_EXERCISE DETAILS_
Even where a line looks wrong, copy it exactly and include every entry.

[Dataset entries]
————————

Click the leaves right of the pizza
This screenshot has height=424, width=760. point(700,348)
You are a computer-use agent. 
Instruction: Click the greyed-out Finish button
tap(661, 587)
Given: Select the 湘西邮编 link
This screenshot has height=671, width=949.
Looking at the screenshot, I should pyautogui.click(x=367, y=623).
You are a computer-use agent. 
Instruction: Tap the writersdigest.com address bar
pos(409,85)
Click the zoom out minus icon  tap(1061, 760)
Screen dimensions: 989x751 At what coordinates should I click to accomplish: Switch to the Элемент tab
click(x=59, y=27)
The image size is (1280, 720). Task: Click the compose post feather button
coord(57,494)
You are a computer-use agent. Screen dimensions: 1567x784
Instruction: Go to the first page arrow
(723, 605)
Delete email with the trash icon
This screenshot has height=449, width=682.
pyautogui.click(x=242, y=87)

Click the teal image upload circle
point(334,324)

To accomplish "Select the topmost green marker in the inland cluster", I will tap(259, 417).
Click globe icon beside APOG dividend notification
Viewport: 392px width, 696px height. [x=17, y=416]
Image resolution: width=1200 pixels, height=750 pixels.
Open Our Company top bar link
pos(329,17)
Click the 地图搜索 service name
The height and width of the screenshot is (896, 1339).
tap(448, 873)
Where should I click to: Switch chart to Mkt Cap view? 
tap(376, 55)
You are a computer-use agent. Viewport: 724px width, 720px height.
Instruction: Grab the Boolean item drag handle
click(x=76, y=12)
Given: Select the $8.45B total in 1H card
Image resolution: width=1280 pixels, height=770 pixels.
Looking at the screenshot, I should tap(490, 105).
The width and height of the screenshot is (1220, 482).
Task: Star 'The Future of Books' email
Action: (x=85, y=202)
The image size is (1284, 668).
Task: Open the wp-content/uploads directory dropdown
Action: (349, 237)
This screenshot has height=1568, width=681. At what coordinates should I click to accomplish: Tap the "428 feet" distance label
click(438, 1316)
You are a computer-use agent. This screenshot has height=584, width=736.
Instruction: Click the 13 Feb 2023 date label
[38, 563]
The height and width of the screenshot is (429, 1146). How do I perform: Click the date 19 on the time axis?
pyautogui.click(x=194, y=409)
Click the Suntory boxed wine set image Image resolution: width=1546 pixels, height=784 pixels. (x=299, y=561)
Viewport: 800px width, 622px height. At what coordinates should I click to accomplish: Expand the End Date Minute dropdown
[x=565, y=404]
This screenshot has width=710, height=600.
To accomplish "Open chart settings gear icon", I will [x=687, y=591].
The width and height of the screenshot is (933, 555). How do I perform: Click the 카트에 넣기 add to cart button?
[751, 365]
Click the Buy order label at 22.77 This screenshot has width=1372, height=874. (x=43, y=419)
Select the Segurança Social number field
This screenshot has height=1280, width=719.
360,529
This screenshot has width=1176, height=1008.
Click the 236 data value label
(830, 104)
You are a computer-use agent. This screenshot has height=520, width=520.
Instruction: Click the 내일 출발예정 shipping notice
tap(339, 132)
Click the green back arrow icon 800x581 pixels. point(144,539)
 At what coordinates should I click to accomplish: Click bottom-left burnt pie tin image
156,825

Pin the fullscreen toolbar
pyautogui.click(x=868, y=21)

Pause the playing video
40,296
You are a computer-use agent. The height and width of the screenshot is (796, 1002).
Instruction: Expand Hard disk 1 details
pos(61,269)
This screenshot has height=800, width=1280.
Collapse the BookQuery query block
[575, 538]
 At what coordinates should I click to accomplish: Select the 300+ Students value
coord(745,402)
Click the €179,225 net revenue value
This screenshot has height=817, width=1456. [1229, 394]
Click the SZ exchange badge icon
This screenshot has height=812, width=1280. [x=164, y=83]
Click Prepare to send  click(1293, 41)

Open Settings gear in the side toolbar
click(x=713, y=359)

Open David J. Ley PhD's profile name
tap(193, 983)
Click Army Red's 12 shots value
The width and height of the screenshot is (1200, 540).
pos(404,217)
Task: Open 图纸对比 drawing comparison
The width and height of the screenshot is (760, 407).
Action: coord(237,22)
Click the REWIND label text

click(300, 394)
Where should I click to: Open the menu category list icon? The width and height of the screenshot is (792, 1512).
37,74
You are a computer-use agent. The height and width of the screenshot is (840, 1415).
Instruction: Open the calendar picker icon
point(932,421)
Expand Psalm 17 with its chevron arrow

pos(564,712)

————————

_TASK SOLUTION_
Click the leaves right of the pizza
This screenshot has height=424, width=760. point(700,348)
You are a computer-use agent. 
Instruction: Click the greyed-out Finish button
tap(661, 587)
Given: Select the 湘西邮编 link
This screenshot has height=671, width=949.
Looking at the screenshot, I should pyautogui.click(x=367, y=623).
You are a computer-use agent. 
Instruction: Tap the writersdigest.com address bar
pos(409,85)
Click the zoom out minus icon  tap(1061, 760)
Screen dimensions: 989x751 At what coordinates should I click to accomplish: Switch to the Элемент tab
click(x=59, y=27)
The image size is (1280, 720). Task: Click the compose post feather button
coord(57,494)
You are a computer-use agent. Screen dimensions: 1567x784
Instruction: Go to the first page arrow
(723, 605)
Delete email with the trash icon
This screenshot has height=449, width=682.
pyautogui.click(x=242, y=87)

Click the teal image upload circle
point(334,324)

To accomplish "Select the topmost green marker in the inland cluster", I will tap(259, 417).
Click globe icon beside APOG dividend notification
Viewport: 392px width, 696px height. [x=17, y=416]
Image resolution: width=1200 pixels, height=750 pixels.
Open Our Company top bar link
pos(329,17)
Click the 地图搜索 service name
The height and width of the screenshot is (896, 1339).
tap(448, 873)
Where should I click to: Switch chart to Mkt Cap view? 
tap(376, 55)
You are a computer-use agent. Viewport: 724px width, 720px height.
Instruction: Grab the Boolean item drag handle
click(x=76, y=12)
Given: Select the $8.45B total in 1H card
Image resolution: width=1280 pixels, height=770 pixels.
Looking at the screenshot, I should tap(490, 105).
The width and height of the screenshot is (1220, 482).
Task: Star 'The Future of Books' email
Action: (x=85, y=202)
The image size is (1284, 668).
Task: Open the wp-content/uploads directory dropdown
Action: (349, 237)
This screenshot has height=1568, width=681. At what coordinates should I click to accomplish: Tap the "428 feet" distance label
click(438, 1316)
You are a computer-use agent. This screenshot has height=584, width=736.
Instruction: Click the 13 Feb 2023 date label
[38, 563]
The height and width of the screenshot is (429, 1146). How do I perform: Click the date 19 on the time axis?
pyautogui.click(x=194, y=409)
Click the Suntory boxed wine set image Image resolution: width=1546 pixels, height=784 pixels. (x=299, y=561)
Viewport: 800px width, 622px height. At what coordinates should I click to accomplish: Expand the End Date Minute dropdown
[x=565, y=404]
This screenshot has width=710, height=600.
To accomplish "Open chart settings gear icon", I will [x=687, y=591].
The width and height of the screenshot is (933, 555). How do I perform: Click the 카트에 넣기 add to cart button?
[751, 365]
Click the Buy order label at 22.77 This screenshot has width=1372, height=874. (x=43, y=419)
Select the Segurança Social number field
This screenshot has height=1280, width=719.
360,529
This screenshot has width=1176, height=1008.
Click the 236 data value label
(830, 104)
You are a computer-use agent. This screenshot has height=520, width=520.
Instruction: Click the 내일 출발예정 shipping notice
tap(339, 132)
Click the green back arrow icon 800x581 pixels. point(144,539)
 At what coordinates should I click to accomplish: Click bottom-left burnt pie tin image
156,825

Pin the fullscreen toolbar
pyautogui.click(x=868, y=21)

Pause the playing video
40,296
You are a computer-use agent. The height and width of the screenshot is (796, 1002).
Instruction: Expand Hard disk 1 details
pos(61,269)
This screenshot has height=800, width=1280.
Collapse the BookQuery query block
[575, 538]
 At what coordinates should I click to accomplish: Select the 300+ Students value
coord(745,402)
Click the €179,225 net revenue value
This screenshot has height=817, width=1456. [1229, 394]
Click the SZ exchange badge icon
This screenshot has height=812, width=1280. [x=164, y=83]
Click Prepare to send  click(1293, 41)

Open Settings gear in the side toolbar
click(x=713, y=359)

Open David J. Ley PhD's profile name
tap(193, 983)
Click Army Red's 12 shots value
The width and height of the screenshot is (1200, 540).
pos(404,217)
Task: Open 图纸对比 drawing comparison
The width and height of the screenshot is (760, 407).
Action: coord(237,22)
Click the REWIND label text

click(300, 394)
Where should I click to: Open the menu category list icon? The width and height of the screenshot is (792, 1512).
37,74
You are a computer-use agent. The height and width of the screenshot is (840, 1415).
Instruction: Open the calendar picker icon
point(932,421)
Expand Psalm 17 with its chevron arrow

pos(564,712)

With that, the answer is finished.